That was responded to on the same day by the Claimants’ solicitors. The Claimants were not willing to accept a valuation as at August 2012 but did accept the sums offered for legal costs on sale and purchase, moving expenses and stamp duty; they wished to have a fixed sum for costs. They required completion by 12 October 2012 and exchange by 10 September 2012; on this basis no security was required.
There was an exchange of e-mails about the possible provision of security by Optima in late August prior to a meeting between all three parties on 30 August 2012 On 31 August 2012, S&P’s then solicitors wrote "without prejudice save as to costs" not actually offering anything on behalf of S&P but encouraging the Claimants to accept settlement on the basis of re-purchase by Optima because it was their view that this would "put your clients in the position that they would have been in but for any poor construction and the offer to compensate incorporate your clients’ costs”. This confused the Claimants’ solicitors who inquired on the same day whether Optima’s offer was a joint offer; the reply was that the offer was made by Optima “in full and final settlement of all of your clients’ causes of action against the defendants”. On 5 September 2012, the Claimants’ solicitors replied asking what would happen about S&P’s costs and if Optima defaulted.
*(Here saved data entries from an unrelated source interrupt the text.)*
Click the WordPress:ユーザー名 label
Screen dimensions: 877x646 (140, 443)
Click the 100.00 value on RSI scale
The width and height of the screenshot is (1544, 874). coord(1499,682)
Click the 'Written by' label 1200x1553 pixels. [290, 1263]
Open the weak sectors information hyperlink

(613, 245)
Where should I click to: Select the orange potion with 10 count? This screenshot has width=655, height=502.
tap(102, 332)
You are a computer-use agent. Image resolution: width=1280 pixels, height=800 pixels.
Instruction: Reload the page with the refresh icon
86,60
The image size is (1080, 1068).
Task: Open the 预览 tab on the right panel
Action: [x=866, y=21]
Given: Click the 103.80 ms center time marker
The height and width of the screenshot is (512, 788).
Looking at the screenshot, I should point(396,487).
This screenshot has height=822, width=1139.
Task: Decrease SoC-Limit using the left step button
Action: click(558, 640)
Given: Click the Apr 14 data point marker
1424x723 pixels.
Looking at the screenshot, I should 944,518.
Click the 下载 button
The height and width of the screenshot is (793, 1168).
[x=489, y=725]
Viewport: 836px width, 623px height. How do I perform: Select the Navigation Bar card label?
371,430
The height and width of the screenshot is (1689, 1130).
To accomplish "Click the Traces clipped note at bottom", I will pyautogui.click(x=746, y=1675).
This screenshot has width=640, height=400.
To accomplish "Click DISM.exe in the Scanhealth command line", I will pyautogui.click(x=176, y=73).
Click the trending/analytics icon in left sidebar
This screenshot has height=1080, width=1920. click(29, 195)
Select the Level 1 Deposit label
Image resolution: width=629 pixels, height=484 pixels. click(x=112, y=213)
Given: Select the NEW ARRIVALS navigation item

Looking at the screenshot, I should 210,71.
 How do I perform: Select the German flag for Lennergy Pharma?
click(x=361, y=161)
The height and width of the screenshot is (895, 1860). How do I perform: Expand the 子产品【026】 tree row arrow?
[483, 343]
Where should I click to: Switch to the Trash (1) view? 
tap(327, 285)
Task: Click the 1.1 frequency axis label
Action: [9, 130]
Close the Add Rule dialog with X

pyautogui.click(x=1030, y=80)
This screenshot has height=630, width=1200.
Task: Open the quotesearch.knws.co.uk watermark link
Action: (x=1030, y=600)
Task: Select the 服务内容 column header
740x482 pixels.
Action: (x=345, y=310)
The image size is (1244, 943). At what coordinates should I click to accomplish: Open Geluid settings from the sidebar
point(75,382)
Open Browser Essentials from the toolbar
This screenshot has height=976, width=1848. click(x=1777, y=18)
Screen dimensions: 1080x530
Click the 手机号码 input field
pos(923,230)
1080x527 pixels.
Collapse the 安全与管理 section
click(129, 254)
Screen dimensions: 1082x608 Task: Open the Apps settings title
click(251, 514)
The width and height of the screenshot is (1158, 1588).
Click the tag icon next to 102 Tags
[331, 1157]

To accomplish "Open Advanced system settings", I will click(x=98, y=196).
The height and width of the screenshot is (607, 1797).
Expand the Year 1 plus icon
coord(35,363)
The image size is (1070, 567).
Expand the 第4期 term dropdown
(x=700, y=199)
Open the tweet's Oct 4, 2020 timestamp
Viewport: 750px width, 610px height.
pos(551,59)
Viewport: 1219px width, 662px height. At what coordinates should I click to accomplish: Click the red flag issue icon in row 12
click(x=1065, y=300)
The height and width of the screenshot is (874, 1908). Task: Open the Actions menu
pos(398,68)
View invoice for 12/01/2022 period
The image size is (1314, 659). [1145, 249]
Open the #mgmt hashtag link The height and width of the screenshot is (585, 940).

S&P’s solicitors replied by e-mail on 6 September 2012 that their clients would pay their own costs but would not contribute to a settlement “which pays to the claimants anything other than the current market value of the flats" and that Optima should provide security.
On 12 September 2012, the Claimants’ solicitors wrote to the other parties saying that Optima’s Offer was not on analysis a Part 36 offer. They offered to settle on the basis of re-purchase by Optima at 10% less than the original purchase prices, exchange by 5 October 2012, completion by 10 December 2012 and with £53,000 to be paid for moving expenses, legal costs for sale and purchase and stamp duty. In addition £162,000 including VAT was to be paid for costs.
On 19 September 2013, Optima withdrew its offer.
Nothing material happened in relation to offers (at least in relation to such offers as can be considered by the Court) until 4 February 2013 when S&P’s solicitors wrote with the concurrence of Optima’s solicitors offering to settle on the basis of re-purchase by Optima at purchase prices of 12.5% less than the original purchase prices, with the payment of £5,000 for each flat for compensation and £53,000 for removal costs, legal costs of sale and purchase and stamp duty. Additionally S&P would pay £250,000 for costs to the Claimant. The offer purported to be a Calderbank offer. I will call this the “4 February Offer”.
On Wednesday, 13 February 2013, S&P made five separate offers purportedly pursuant to Part 36 to each of the First, Second, Third, Fourth, Sixth, Seventh and Eight Claimants. A further offer was made to the Fifth Claimant on Thursday, 14 February 2013. By those offers, S&P offered £81,700 to Mr Hunt, £45,600 to Mr Bedwell, £60,500 to Mr and Mrs Sahi, £49,500 to Ms Ransome, £15,000 to Ms Wyatt and £58,500 to Mr and Mrs Peace. These offers (“The 13 February 2013 Offers”) were inclusive of interest and by implication at least offered to pay the Claimants’ costs.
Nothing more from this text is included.